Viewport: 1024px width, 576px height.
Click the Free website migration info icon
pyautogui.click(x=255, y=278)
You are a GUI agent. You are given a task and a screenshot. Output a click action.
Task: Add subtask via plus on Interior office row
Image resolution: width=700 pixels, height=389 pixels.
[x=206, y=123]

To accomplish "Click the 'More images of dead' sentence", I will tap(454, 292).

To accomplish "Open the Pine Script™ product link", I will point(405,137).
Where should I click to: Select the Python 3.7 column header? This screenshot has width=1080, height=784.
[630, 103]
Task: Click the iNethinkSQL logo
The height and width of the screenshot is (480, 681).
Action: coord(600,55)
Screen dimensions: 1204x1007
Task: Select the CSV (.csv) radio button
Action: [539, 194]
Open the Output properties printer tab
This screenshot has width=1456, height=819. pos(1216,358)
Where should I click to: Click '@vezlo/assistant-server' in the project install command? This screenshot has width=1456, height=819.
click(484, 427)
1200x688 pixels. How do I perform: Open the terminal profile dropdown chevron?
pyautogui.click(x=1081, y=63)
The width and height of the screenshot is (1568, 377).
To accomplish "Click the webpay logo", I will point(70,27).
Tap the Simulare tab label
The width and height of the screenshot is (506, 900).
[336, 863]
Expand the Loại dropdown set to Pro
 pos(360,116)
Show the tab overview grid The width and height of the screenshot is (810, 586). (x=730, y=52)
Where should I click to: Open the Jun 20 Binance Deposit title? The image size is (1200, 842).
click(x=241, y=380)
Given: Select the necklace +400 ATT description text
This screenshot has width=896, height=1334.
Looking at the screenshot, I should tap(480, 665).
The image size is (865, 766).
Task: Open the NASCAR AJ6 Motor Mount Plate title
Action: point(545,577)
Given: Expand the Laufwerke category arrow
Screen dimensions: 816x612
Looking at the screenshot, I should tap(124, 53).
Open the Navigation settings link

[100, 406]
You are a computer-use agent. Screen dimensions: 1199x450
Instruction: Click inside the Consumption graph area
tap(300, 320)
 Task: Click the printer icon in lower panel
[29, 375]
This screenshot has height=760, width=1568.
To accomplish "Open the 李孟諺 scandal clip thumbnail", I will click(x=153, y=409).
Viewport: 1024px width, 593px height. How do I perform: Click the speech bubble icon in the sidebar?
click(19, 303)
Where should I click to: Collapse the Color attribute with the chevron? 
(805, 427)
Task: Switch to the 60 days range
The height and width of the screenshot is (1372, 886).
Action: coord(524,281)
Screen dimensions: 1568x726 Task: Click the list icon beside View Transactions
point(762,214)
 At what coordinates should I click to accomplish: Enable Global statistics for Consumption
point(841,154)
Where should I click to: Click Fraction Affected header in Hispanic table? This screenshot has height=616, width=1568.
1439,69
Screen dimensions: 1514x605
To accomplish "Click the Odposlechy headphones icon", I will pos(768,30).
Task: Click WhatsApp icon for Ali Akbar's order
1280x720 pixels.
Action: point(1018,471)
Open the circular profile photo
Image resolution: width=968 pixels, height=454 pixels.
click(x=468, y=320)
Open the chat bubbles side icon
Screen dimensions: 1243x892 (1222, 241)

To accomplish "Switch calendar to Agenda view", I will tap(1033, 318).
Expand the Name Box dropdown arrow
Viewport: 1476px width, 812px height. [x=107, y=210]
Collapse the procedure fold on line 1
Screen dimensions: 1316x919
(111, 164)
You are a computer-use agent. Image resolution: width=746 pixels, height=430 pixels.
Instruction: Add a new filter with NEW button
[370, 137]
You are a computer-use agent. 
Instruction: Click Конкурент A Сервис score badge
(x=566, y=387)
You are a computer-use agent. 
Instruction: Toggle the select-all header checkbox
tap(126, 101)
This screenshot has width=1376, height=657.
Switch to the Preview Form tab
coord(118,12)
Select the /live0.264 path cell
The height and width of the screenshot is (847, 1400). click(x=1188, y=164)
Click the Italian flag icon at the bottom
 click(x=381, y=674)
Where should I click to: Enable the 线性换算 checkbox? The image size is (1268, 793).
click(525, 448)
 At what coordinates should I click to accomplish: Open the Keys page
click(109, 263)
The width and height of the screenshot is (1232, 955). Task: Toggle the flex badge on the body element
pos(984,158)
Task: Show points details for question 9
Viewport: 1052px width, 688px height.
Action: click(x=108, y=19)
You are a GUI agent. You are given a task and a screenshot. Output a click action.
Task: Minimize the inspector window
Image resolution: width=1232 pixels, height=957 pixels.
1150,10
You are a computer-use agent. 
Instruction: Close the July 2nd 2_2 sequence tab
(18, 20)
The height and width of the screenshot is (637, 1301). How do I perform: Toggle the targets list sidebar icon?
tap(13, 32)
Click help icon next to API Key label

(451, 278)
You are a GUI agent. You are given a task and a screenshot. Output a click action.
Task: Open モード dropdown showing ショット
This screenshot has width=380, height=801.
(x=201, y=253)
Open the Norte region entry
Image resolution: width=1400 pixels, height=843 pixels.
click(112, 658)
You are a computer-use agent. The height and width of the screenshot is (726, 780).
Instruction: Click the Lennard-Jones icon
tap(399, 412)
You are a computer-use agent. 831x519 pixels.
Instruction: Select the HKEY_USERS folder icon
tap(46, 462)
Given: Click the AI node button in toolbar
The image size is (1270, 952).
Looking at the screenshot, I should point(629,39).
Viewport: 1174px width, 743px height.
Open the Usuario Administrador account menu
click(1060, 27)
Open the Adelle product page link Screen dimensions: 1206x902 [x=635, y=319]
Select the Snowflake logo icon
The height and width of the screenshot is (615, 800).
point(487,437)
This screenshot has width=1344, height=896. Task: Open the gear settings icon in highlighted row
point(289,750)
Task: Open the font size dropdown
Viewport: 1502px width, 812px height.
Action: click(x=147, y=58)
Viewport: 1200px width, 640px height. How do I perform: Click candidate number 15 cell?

* **Aim of the exercise**
Would you print, exactly as written, every line above from the one holding "You are a computer-use agent. Image" through the one holding "This screenshot has width=1376, height=657.", with both included and no other lines?

* **Exercise answer**
You are a computer-use agent. Image resolution: width=746 pixels, height=430 pixels.
Instruction: Add a new filter with NEW button
[370, 137]
You are a computer-use agent. 
Instruction: Click Конкурент A Сервис score badge
(x=566, y=387)
You are a computer-use agent. 
Instruction: Toggle the select-all header checkbox
tap(126, 101)
This screenshot has width=1376, height=657.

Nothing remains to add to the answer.